Dann zeigte sich Friederike Spangenberg als versierte Sängerin mit schlankem, vibratolosem Alte-Musik-Sopran in einer Schütz-Arie, einem geistlichen Lied aus dem Bach-Schemellischen Gesangbuch, und der berühmten Arie aus der Matthäus-Passion „Aus Liebe will mein Heiland sterben“, die sie mit nuancierter, leicht geführter Sopran-Innigkeit sang. Udo Honnigfort, Friederike Spangenbergs oft und gern gesehener Gast von der katholischen Marienkirche, begleitete an der Orgel mit sensibler, am Orchesteroriginal orientierten Bläserregistern.

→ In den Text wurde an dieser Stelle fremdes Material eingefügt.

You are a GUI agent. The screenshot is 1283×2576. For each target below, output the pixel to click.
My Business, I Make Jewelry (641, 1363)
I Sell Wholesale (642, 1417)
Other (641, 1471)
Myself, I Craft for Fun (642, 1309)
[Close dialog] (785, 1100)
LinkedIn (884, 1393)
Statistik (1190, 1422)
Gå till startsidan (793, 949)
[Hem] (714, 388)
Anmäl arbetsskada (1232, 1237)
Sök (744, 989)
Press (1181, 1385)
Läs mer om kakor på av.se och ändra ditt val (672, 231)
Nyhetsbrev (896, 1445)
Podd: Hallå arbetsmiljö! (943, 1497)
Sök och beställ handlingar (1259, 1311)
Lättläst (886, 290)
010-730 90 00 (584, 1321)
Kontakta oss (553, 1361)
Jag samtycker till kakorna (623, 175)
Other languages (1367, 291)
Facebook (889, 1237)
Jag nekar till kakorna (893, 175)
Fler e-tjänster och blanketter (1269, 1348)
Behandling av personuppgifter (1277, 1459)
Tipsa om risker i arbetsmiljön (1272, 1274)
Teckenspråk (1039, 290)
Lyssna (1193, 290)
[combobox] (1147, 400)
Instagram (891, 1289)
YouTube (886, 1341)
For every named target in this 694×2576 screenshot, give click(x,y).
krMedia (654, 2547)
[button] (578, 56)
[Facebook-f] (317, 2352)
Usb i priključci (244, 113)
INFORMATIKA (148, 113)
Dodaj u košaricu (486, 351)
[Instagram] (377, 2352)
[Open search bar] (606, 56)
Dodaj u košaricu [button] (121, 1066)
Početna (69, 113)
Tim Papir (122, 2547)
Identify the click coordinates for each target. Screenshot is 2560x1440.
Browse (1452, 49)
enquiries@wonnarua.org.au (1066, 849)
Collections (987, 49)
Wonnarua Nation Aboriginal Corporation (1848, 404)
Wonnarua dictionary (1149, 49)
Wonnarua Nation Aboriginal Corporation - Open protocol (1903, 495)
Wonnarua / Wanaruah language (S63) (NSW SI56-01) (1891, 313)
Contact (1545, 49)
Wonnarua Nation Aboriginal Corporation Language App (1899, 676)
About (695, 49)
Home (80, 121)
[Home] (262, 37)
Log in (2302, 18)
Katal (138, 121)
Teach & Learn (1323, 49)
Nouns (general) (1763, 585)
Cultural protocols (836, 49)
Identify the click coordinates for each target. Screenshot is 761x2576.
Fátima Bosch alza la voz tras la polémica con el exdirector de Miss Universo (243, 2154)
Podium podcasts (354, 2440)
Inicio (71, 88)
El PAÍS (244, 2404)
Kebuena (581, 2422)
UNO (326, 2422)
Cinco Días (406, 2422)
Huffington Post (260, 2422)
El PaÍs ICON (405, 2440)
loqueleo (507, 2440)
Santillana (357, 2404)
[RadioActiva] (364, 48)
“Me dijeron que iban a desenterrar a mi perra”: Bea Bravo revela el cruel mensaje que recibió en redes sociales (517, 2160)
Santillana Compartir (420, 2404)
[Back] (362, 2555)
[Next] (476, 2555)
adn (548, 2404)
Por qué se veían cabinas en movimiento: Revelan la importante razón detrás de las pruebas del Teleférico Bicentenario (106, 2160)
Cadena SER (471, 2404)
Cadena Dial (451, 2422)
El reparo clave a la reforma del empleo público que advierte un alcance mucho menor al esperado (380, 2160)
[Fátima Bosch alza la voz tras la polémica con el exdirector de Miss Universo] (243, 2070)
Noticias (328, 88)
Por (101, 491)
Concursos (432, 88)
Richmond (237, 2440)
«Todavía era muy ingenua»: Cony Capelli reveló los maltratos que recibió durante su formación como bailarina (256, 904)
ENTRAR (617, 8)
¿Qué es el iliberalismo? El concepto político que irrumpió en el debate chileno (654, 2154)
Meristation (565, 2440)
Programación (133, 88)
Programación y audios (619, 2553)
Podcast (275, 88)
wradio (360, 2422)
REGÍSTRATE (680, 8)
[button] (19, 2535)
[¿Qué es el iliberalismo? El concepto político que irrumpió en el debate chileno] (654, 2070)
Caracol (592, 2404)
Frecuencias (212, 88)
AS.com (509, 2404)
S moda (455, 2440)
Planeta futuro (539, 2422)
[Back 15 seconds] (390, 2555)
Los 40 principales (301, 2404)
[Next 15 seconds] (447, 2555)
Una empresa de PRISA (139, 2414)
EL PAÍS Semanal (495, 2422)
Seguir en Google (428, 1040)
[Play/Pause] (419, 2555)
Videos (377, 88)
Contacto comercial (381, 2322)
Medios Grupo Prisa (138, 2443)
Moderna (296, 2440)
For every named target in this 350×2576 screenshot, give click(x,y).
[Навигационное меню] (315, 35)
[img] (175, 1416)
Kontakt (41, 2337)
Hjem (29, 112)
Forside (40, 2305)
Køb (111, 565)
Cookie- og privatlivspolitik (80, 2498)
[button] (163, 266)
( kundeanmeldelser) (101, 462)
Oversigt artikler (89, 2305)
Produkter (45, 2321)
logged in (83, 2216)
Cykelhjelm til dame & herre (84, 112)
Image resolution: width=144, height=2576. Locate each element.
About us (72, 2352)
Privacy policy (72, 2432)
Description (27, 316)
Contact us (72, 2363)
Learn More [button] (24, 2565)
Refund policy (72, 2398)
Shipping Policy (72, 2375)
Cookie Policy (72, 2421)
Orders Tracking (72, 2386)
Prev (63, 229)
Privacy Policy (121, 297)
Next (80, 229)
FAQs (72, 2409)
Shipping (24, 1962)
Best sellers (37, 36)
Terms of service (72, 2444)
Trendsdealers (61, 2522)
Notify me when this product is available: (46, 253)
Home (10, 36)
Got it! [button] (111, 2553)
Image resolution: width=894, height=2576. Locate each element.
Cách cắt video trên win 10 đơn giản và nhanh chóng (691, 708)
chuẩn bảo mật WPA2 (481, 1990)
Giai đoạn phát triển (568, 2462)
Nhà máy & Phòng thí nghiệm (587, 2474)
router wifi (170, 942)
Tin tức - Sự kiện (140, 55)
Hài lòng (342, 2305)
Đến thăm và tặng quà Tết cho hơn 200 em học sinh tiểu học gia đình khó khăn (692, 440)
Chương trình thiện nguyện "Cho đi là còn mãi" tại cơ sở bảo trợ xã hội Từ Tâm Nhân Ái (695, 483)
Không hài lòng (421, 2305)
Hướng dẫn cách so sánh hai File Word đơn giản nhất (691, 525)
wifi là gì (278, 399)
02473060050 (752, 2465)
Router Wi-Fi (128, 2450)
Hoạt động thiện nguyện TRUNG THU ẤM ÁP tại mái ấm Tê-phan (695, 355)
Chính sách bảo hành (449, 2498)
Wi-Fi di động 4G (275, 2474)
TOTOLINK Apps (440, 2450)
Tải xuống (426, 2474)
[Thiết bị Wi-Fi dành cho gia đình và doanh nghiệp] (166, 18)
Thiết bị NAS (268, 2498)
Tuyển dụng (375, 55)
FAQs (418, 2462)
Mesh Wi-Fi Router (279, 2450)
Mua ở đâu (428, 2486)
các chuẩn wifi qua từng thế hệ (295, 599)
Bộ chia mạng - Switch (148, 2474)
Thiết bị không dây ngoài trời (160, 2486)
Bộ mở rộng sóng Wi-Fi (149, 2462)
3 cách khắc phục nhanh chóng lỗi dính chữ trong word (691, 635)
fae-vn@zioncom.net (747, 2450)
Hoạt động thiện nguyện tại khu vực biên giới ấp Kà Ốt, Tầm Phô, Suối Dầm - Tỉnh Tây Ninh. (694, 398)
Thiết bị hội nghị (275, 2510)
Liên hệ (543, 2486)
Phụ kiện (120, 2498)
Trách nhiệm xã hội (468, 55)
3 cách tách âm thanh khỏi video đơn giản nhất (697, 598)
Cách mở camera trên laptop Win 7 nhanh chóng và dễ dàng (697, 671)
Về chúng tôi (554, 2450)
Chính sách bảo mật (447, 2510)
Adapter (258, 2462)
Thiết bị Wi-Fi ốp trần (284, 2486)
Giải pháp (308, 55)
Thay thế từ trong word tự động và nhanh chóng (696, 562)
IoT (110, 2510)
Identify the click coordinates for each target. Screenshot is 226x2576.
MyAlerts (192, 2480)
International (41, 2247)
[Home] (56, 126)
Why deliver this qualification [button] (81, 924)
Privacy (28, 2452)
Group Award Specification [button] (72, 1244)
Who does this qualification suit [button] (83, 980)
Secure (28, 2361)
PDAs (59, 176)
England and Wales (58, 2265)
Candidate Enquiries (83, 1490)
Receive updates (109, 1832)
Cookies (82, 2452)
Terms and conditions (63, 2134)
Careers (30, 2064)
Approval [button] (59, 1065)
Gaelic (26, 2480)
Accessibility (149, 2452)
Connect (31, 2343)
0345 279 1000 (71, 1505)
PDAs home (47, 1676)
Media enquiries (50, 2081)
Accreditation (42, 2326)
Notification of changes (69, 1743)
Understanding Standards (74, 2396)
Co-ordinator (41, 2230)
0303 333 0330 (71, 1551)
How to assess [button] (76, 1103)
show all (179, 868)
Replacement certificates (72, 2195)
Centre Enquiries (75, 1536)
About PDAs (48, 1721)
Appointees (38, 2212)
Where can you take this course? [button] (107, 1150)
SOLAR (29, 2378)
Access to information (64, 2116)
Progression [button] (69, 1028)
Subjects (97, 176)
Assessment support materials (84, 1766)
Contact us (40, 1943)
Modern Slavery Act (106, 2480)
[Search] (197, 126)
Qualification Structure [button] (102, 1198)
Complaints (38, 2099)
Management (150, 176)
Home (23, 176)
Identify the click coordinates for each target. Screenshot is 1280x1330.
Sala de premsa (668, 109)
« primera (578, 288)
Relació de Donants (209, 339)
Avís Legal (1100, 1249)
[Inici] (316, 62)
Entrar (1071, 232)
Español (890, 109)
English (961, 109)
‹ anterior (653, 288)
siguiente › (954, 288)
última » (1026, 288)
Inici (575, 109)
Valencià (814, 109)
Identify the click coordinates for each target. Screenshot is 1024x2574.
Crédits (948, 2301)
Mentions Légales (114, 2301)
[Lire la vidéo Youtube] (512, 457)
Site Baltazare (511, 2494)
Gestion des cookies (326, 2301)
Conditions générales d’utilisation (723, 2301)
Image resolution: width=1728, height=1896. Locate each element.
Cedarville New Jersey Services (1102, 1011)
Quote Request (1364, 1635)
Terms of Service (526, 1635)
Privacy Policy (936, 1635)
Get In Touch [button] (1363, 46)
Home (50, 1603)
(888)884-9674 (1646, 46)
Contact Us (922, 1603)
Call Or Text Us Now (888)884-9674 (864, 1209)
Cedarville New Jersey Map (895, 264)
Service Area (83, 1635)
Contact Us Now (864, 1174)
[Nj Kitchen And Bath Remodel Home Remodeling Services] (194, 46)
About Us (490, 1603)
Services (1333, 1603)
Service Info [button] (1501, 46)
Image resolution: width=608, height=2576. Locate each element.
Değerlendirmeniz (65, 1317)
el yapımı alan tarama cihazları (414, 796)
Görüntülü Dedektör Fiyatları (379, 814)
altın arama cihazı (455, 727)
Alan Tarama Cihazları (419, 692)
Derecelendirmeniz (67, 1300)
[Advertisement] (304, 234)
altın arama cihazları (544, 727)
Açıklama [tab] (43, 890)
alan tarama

Der Chor zeigte sich dann in einem Chorsatz aus der „Johannes-Passion“ von Heinrich Schütz auch stabil im kontrapunktischen A-cappella-Satz, gewann aber deutlich an Sicherheit, als Udo Honnigfort am Flügel als Orchesterersatz einsetzte. Wie lyrisch-kantabel ein Satz frühbarocker Vokalpolyfonie klingen kann, zeigte Friederike Spangenberg mit ihrem Chor am Beispiel des „Im Garten leidet Christus Not“ von Joachim a Burck. Dabei wie auch in Melchior Francks „Ach, treuer Heiland" meisterte der a cappella singende Chor die hohen Ansprüche der Musik mit musikalischer Überzeugungskraft, fühlte sich aber bei der abschließenden „Graduale“-Komposition von Johann Michael Haydn, bei der Udo Honnigfort am Flügel den Orchesterpart spielte, hörbar wohler, ließ den Klang in klassischer Schönheit strömen. In der Begleitung der vier Gemeindechoräle, die das Publikum am Musizieren beteiligten, wechselte man sich an Orgel und Flügel ab, was einmal die Wegezeit der Musiker von der Empore in den Altarraum, wo der Chor sang, überbrückte, zum anderen für reizvolle klangliche Abwechslung sorgte.
Zum Schluss an der Geige
Für den letzten Choral „Oh Haupt voll Blut und Wunden“ improvisierte Friederike Spangenberg eine typisch romantische Klavierbegleitung, die dem Todeschoral wundersam tröstende Bewegtheit gab. Vorher hatte sie sich auf der Orgelempore auch als überlegene Geigerin erwiesen. Blitzblank begleitet von Udo Honnigfort an der Orgel spielte sie eine Sonate in d-Moll, der „Todestonart“, von Georg Friedrich Händel, die aber gar nicht so dunkel gestimmt war: Das einleitende „Grave“ war fast beschwingt mit seinem festlichen Rhythmus. Für das Allegro hatte die Geigerin nuancierte Violinfarben parat; das formal etwas ausgeschlossen wirkende „Adagio“ war in seiner Kürze melodisch schön ausschwingend, das Schlussallegro geriet etwas glatt, ohne den ihm eigenen Tanzcharakter.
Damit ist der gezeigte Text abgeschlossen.